Privacy advocates argue that centralized data could be de-anonymized and information about who associates with whom used improperly by other government departments.

In addition, data that moves from one location to another provides hackers with a new attack portal. Government databases are especially valuable targets for foreign intelligence operatives, who could potentially damage systems or flood them with false alerts, leading to a panic. Political agents or pranksters might also wreak havoc. Furthermore, governments themselves might someday use contact information to spy on citizens.

In April, more than 300 European scientists published an open letter warning governments about privacy concerns with centralized apps, saying they could, “via mission creep, result in systems which would allow unprecedented surveillance of society at large.”

Amnesty International has asked the UK to delay rolling out its app until it can prove that the data can’t be de-anonymized and ensure that it will not be used for other purposes or accessed by third parties.
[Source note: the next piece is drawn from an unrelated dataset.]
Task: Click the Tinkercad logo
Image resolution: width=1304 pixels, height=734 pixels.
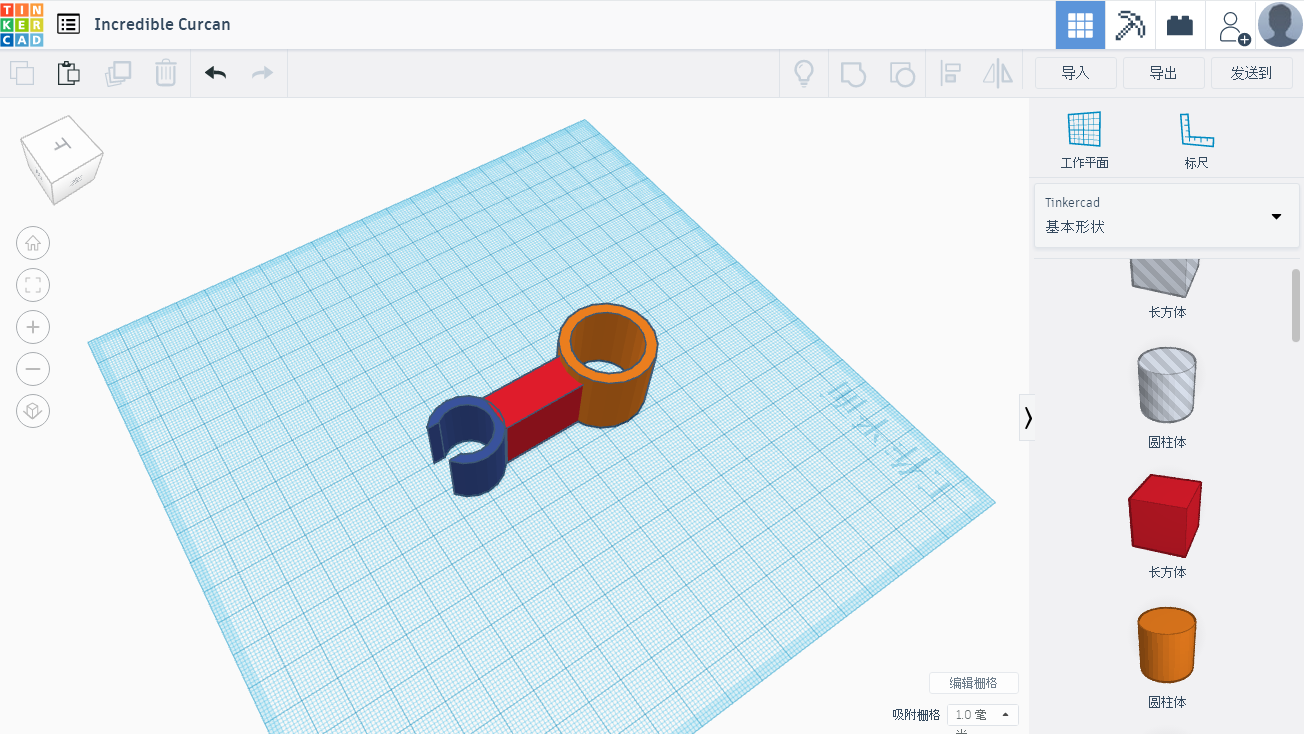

The group also recommends independent oversight of the apps and automatic data deletion after set time periods.

It is not yet clear whether centralized apps meet European privacy standards. In both the EU and the UK, countries are required to do a Data Protection Impact Assessment (DPIA) in cases where information processing entails high risks to privacy. The European Data Protection Board has strongly recommended that governments submit DPIAs for contact-tracing apps. It has not yet received one from the UK.

Will the apps work?

Apart from privacy considerations, there are questions about the effectiveness of the apps, which estimate the distance between people based on the strength of Bluetooth signals between one phone and another.

Computer scientists in Dublin found that for people sitting at a table, signal strength was lower for those who kept phones in their pockets rather than laying them on the tabletop. Another problem: The presence of metal — such as that found on supermarket shelves — sometimes increased signal strength even as people moved farther apart.

The apps also don’t address the question of how close is too close. Though most health authorities are using six feet as a guideline, that number is based on diseases of the past, and some scientists say a buffer of 10 feet may be needed.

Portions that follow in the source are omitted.